Exercise instructions - Put the lines, beginning with the first and ending with the one that contains "Point to the 160.56", into a Markdown table with the columns Row and Entry, and omit any blank lines.
** Start of Material **
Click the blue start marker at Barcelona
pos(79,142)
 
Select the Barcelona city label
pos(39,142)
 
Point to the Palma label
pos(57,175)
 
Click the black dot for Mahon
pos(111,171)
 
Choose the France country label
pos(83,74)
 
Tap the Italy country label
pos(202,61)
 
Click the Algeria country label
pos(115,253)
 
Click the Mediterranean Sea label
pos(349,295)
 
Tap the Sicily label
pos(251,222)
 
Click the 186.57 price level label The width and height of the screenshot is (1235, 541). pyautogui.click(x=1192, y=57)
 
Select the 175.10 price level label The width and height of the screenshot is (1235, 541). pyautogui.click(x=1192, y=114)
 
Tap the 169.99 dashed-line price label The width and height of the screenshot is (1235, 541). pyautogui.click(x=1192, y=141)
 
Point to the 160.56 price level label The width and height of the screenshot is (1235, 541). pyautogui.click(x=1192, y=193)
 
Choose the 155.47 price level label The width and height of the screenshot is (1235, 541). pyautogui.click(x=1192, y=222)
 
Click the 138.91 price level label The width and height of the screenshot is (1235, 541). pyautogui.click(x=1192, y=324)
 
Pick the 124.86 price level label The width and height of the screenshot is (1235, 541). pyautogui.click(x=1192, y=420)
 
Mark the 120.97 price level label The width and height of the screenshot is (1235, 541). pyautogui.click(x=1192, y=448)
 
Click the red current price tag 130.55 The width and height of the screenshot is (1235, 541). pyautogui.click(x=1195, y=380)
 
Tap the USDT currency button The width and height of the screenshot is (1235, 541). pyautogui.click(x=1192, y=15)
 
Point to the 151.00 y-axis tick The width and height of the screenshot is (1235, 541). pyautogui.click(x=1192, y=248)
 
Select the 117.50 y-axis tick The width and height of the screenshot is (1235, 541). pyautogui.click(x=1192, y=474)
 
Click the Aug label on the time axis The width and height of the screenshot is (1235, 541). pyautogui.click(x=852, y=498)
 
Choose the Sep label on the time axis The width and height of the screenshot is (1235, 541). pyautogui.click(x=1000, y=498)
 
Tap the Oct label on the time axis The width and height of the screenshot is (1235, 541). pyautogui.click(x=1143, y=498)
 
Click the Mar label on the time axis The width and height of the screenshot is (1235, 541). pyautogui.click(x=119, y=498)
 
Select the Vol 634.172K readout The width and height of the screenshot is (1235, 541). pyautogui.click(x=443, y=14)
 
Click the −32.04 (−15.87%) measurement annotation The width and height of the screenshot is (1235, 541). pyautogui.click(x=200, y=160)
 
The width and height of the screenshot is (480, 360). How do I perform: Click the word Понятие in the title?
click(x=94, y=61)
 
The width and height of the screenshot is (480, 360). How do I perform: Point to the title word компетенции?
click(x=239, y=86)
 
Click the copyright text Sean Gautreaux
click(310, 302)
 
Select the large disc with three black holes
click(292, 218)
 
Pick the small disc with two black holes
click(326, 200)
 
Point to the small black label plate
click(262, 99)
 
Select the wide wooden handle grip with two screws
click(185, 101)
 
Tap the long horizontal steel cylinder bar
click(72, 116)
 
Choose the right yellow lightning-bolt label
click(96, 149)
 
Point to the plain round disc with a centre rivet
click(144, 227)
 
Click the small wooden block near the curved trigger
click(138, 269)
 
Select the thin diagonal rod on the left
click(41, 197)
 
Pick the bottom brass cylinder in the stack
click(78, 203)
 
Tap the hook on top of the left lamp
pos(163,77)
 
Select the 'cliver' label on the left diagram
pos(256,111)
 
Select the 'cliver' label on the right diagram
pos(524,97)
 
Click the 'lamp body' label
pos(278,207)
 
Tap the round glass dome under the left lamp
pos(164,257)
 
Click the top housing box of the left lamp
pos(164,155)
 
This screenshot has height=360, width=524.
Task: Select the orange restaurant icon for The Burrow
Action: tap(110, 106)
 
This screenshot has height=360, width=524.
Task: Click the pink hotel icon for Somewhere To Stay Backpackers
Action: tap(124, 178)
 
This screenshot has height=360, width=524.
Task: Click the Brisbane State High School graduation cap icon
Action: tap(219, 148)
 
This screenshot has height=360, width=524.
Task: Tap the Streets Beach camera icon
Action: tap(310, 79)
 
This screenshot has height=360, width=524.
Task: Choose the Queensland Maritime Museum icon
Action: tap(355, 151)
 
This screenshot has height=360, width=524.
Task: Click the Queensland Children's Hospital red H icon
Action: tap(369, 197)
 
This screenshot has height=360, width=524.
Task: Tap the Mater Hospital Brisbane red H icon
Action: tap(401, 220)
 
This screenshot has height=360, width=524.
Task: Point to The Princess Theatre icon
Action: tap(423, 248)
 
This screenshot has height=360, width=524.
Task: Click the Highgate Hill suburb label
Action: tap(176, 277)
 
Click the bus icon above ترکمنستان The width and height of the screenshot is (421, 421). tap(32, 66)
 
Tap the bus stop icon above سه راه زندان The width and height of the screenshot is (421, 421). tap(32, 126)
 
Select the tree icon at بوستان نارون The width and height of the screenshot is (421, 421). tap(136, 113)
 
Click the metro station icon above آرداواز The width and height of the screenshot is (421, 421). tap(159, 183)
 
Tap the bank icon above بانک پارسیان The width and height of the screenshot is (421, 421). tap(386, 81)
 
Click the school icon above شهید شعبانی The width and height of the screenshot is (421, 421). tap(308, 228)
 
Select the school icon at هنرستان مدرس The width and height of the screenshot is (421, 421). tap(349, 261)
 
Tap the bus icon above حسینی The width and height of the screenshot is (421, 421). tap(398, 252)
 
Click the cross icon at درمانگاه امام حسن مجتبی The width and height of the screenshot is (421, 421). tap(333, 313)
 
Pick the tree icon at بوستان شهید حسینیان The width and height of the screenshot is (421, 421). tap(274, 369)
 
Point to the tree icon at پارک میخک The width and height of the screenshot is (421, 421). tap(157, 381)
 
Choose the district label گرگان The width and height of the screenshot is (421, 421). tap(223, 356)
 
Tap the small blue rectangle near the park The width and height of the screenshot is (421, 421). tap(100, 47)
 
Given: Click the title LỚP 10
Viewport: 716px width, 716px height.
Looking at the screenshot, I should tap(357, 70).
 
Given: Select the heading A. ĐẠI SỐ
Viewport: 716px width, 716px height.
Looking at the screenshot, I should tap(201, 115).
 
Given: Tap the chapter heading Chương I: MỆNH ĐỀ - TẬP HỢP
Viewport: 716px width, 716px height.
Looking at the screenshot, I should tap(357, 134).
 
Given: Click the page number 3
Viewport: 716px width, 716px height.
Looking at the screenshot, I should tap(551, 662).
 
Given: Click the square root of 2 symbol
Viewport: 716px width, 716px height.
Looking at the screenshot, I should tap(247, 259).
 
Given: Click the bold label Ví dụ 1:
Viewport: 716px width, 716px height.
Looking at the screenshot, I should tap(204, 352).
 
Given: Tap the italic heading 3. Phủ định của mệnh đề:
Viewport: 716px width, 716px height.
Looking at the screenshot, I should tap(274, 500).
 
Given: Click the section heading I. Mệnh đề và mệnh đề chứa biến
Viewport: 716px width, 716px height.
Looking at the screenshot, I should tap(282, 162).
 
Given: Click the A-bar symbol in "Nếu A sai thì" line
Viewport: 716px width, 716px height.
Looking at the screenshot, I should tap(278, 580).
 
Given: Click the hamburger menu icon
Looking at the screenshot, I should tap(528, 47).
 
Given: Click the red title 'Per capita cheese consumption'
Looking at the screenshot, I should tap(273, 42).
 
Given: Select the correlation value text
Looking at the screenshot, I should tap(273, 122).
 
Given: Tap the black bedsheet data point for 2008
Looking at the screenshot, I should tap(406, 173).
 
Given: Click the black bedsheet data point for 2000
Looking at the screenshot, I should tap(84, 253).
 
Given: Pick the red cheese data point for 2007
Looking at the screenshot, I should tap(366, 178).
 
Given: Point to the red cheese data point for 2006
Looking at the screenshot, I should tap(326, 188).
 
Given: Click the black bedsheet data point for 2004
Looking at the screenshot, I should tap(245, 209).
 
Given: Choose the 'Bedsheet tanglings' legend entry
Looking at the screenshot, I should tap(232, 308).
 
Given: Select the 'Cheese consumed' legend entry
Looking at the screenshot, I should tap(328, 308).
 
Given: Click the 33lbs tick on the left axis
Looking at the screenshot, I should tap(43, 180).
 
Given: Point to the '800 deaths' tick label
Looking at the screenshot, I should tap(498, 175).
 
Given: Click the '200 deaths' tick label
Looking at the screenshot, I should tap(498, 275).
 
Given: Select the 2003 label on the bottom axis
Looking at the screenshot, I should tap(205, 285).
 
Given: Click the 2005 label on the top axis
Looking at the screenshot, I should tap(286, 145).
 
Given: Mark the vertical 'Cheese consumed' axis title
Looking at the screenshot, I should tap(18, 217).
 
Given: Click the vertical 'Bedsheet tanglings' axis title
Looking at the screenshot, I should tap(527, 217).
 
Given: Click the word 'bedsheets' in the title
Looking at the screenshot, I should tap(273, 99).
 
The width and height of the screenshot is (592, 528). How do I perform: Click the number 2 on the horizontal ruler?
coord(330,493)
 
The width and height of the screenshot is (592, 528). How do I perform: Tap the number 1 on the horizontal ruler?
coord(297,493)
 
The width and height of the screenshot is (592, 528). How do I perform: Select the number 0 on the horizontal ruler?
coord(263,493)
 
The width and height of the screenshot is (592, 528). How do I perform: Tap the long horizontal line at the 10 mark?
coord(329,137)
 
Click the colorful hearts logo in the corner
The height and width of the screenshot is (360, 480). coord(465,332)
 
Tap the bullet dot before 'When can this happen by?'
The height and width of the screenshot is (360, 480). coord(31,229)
** End of Material **
Expected answer -
| Row | Entry |
|---|---|
| 1 | Click the blue start marker at Barcelona |
| 2 | pos(79,142) |
| 3 | Select the Barcelona city label |
| 4 | pos(39,142) |
| 5 | Point to the Palma label |
| 6 | pos(57,175) |
| 7 | Click the black dot for Mahon |
| 8 | pos(111,171) |
| 9 | Choose the France country label |
| 10 | pos(83,74) |
| 11 | Tap the Italy country label |
| 12 | pos(202,61) |
| 13 | Click the Algeria country label |
| 14 | pos(115,253) |
| 15 | Click the Mediterranean Sea label |
| 16 | pos(349,295) |
| 17 | Tap the Sicily label |
| 18 | pos(251,222) |
| 19 | Click the 186.57 price level label The width and height of the screenshot is (1235, 541). pyautogui.click(x=1192, y=57) |
| 20 | Select the 175.10 price level label The width and height of the screenshot is (1235, 541). pyautogui.click(x=1192, y=114) |
| 21 | Tap the 169.99 dashed-line price label The width and height of the screenshot is (1235, 541). pyautogui.click(x=1192, y=141) |
| 22 | Point to the 160.56 price level label The width and height of the screenshot is (1235, 541). pyautogui.click(x=1192, y=193) |